§ TEXT
****************************************

Architects Registration Board (ARB) recently held a Continuous Professional development (CPD) seminar hosting all architects in the country both practicing and non-practicing architects this year. This event is held annually.
Topic: Architects in Practice: Key Contracts
Time: 9.00am - 6:30pm
Venue: Golf Course Hotel
Arch. Amunsimiire Kenneth started with discussing the definition of ‘Architect’. He highlighted that on top of the aesthetics, an Architect must apply practicality and adequate skill and knowledge reasonably.
“An Architect is one who possesses, with due regard to aesthetic as well as practical considerations, adequate skill and knowledge to enable him (i) to originate, (ii) to design and plan, (iii) to arrange for and supervise the erection of such buildings or other works calling for skill in design and planning as he might, in the course of his business, reasonably be asked to carry out or in respect of which he offers his services as a specialist.”
There are 3 key contracts
1. Building Contract
2. Client Contract
3. Employee Contract
Focus was going to be on 1 type
In his introductory remarks, he stated that we are social beings and that most of our actions are linked in one way or another to other people and thus the need to define and clarify some of these actions. He then proceeded to explain the basic principles of contracting, under the following sub-topics;
· Rights and obligations
· Contractual environment
· Contractual relationship
ii) He highlighted the need and importance of understanding our rights and obligations regarding the profession. He defined the terms as follows;
Rights – what the outside owes us and;
Obligations – what we owe the outside.
iii) He gave examples of conflicts/court cases resulting from architectural services (e.g: the architect that was sued by her friends for offering to landscape her friend’s compound for free AND Norman Foster sued for designing a hotel that was way beyond the client’s budget). This helped to highlight the professional responsibilities that we carry as professionals. This also helped emphasize his point that contracts help manage boundaries and harmonise expectations, especially regarding time and payments.
iv) He pointed out the different contractual relationships an architect is usually involved in and these include contracts with partners (fellow architects), workers/employees, other professionals, client, services providers, public entities/bodies such as NEMA or KCCA etc and the need to pay attention to the requirements of each.
v) He cited some peculiar cases.
i. An architect was sued for landscape work that she had done for free
ii. Foster and Partners was sued for designing overly expensive design of hotel
iii. Architect was sued for Gym floor that didn’t function as they thought it would
iv. Architect sued church for refusing to pay, but didn’t have sufficient documentation to win lawsuit
Contracts help us manage Boundaries (Quantity and Quality)
Contracts help us manage Expectations (Time and Money)

****************************************

§ GIVEN PROBLEM
Answer the following questions using the seminar summary.
(a) At what venue was the seminar held?
(b) How does the summary define "Obligations"?
(c) Which two factors are named in parentheses after "Contracts help us manage Expectations"?

§ Pointing records for text and elements
****************************************

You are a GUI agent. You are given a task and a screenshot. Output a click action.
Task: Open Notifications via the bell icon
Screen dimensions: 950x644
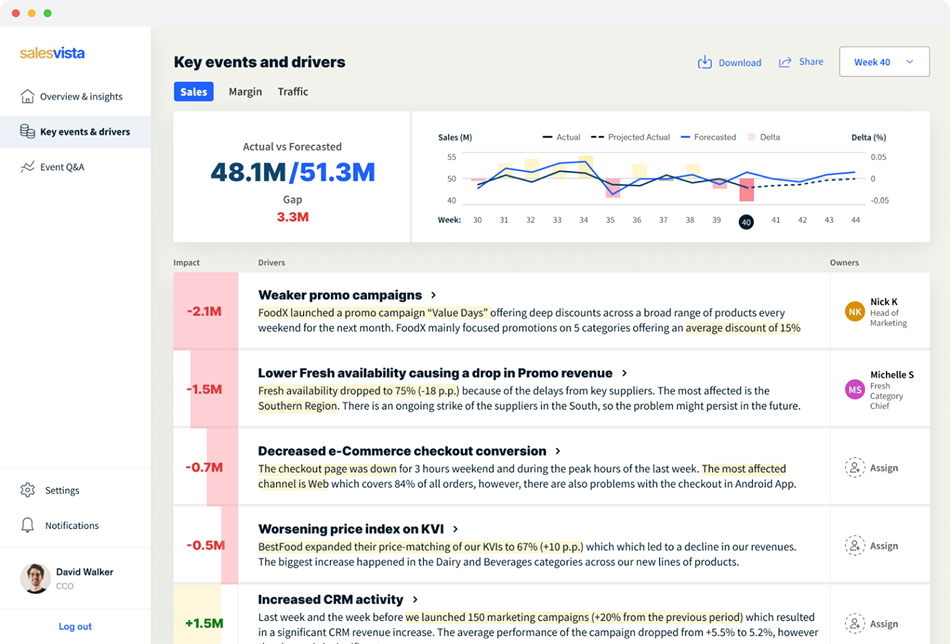pos(27,525)
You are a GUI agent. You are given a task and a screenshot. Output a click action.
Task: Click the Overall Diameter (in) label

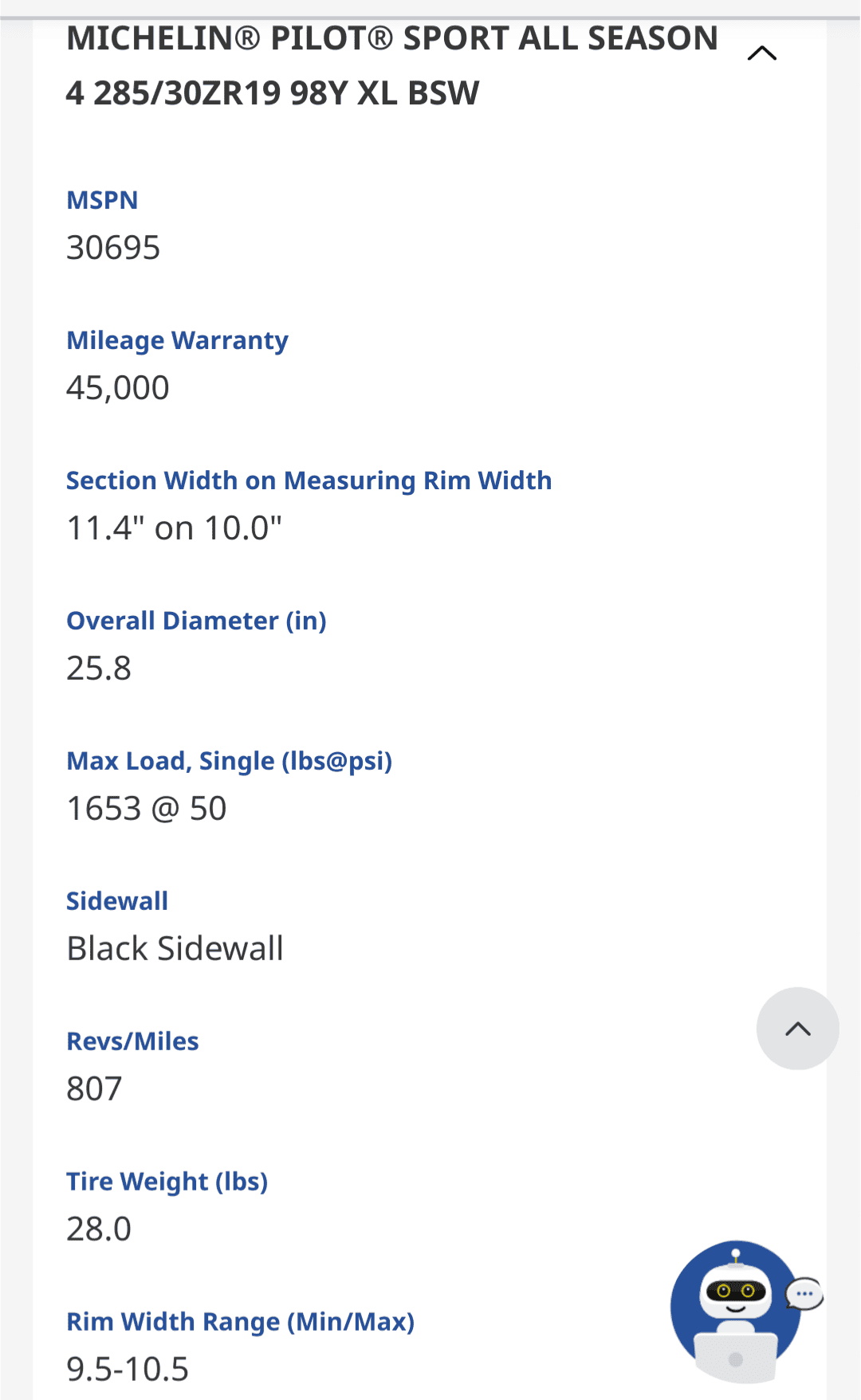tap(196, 621)
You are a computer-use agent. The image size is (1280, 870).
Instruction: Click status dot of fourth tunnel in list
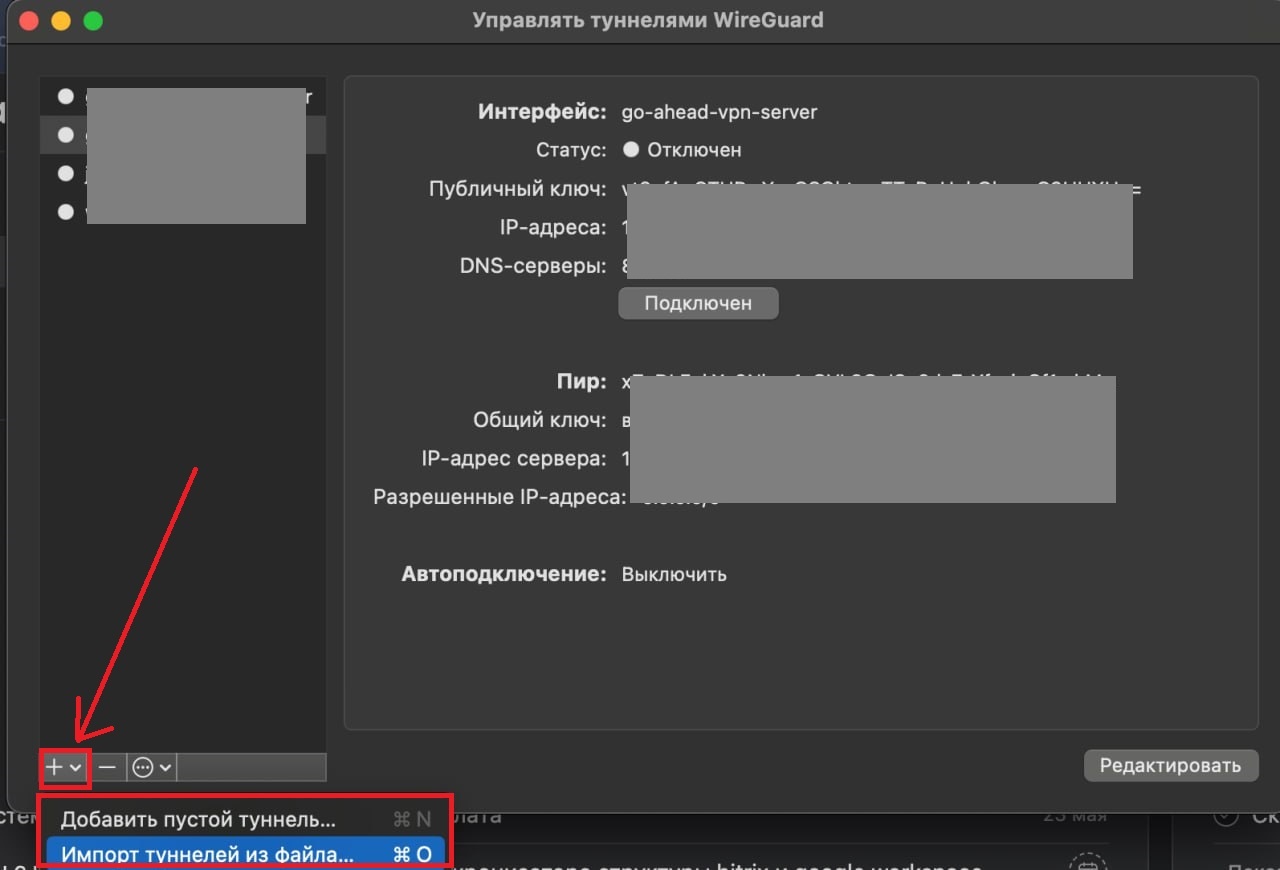pos(66,211)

****************************************

§ FINISHED EXERCISE
(a) Golf Course Hotel
(b) What we owe the outside
(c) Time and Money